Attention Mechanism:
- Implement an attention mechanism in your Seq2Seq model. Attention helps the model focus on relevant parts of the input sequence when generating each token in the output sequence. This improves translation quality, especially for long sentences.
- The attention mechanism computes attention weights that indicate how much each input token contributes to generating each output token.
Teacher Forcing:
- During training, use teacher forcing to train the model more effectively. In teacher forcing, instead of using the model’s predictions as inputs for the next time step, use the actual target tokens.
- This technique helps stabilize training and prevents error propagation during inference.
Loss Calculation:
- Choose an appropriate loss function for sequence generation tasks, such as cross-entropy loss. This loss function penalizes the model based on the difference between predicted probabilities and actual target tokens.

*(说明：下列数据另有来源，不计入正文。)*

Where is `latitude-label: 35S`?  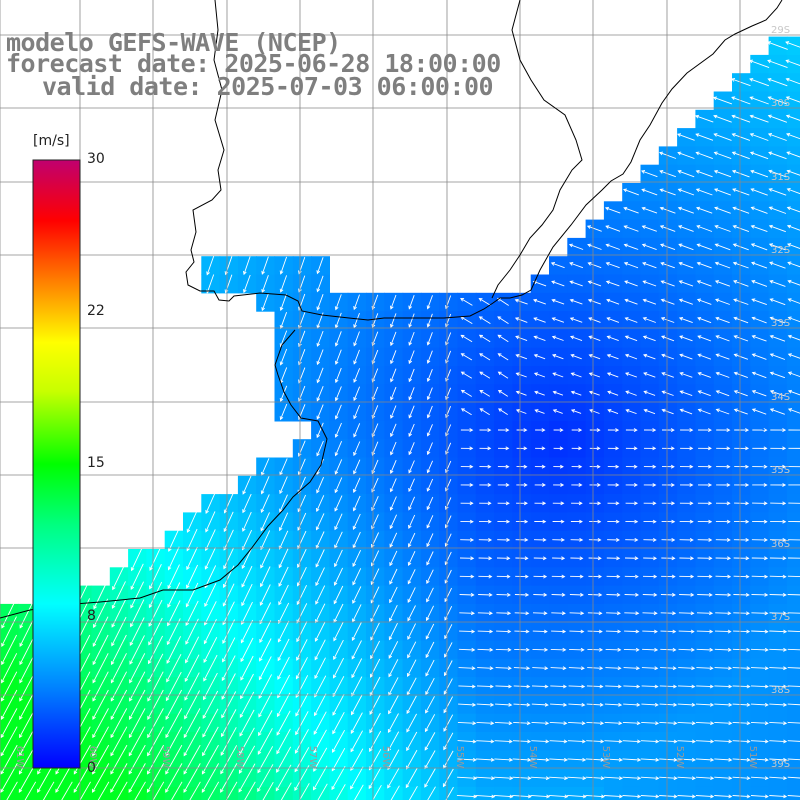
latitude-label: 35S is located at coordinates (780, 470).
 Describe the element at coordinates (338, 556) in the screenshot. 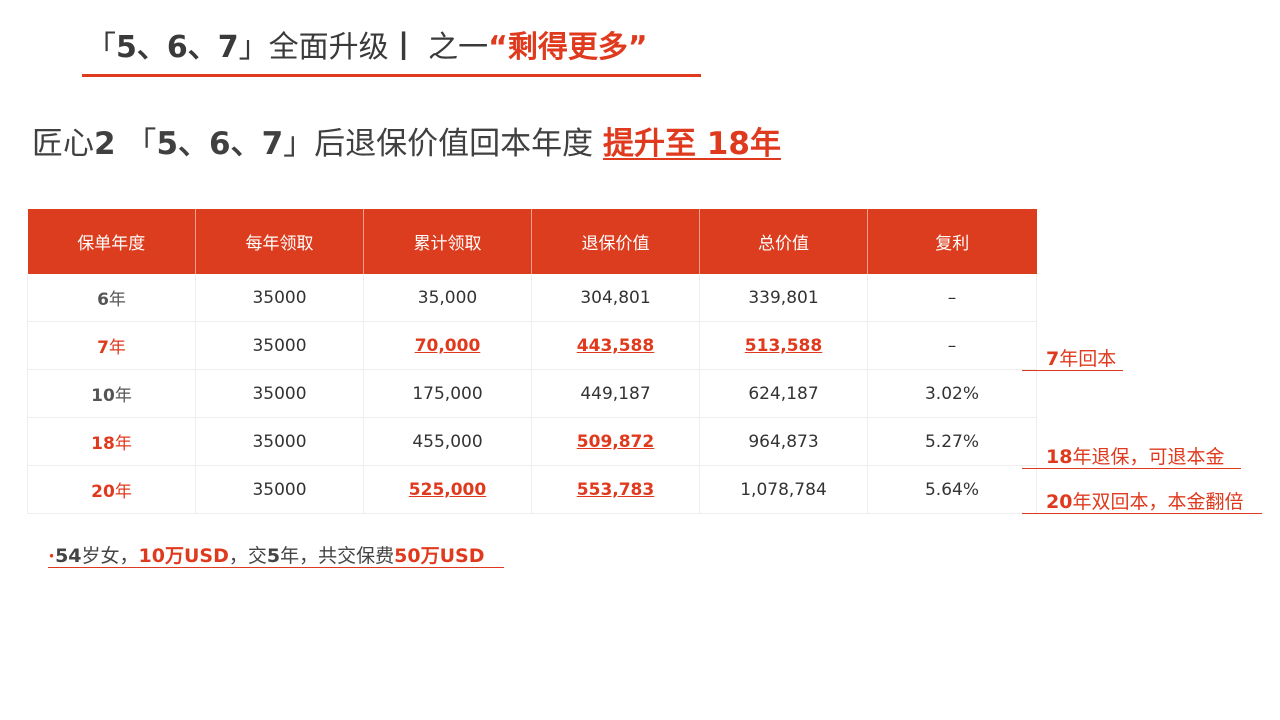

I see `footnote-years-text: 年，共交保费` at that location.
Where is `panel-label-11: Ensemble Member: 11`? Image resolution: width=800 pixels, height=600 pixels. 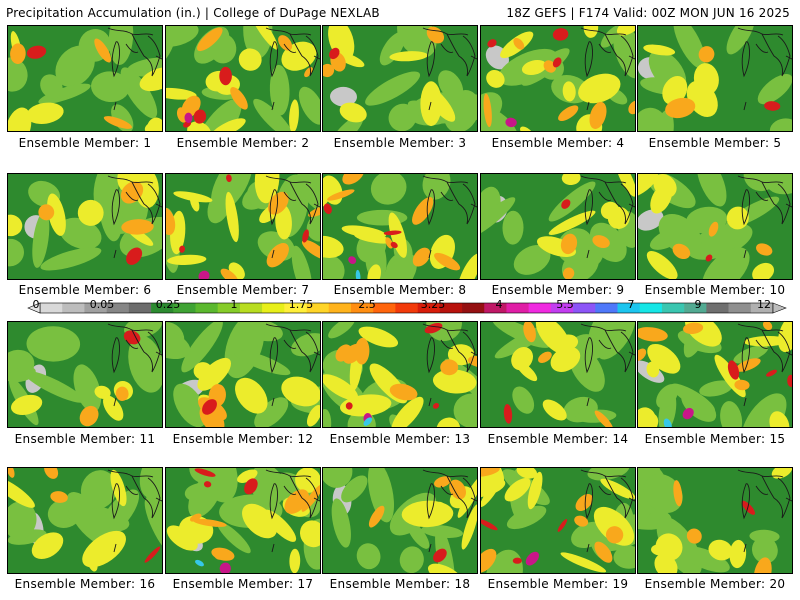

- Ensure that the loss is calculated only for non-padding tokens in the output sequence to avoid penalizing the model for padding tokens.
Evaluation Metrics:
- Use evaluation metrics such as BLEU score to assess the translation quality of your model. BLEU compares the model’s output with reference translations and provides a measure of similarity.

By following these steps, you can align input and output sequences effectively, leading to better performance of your translation model.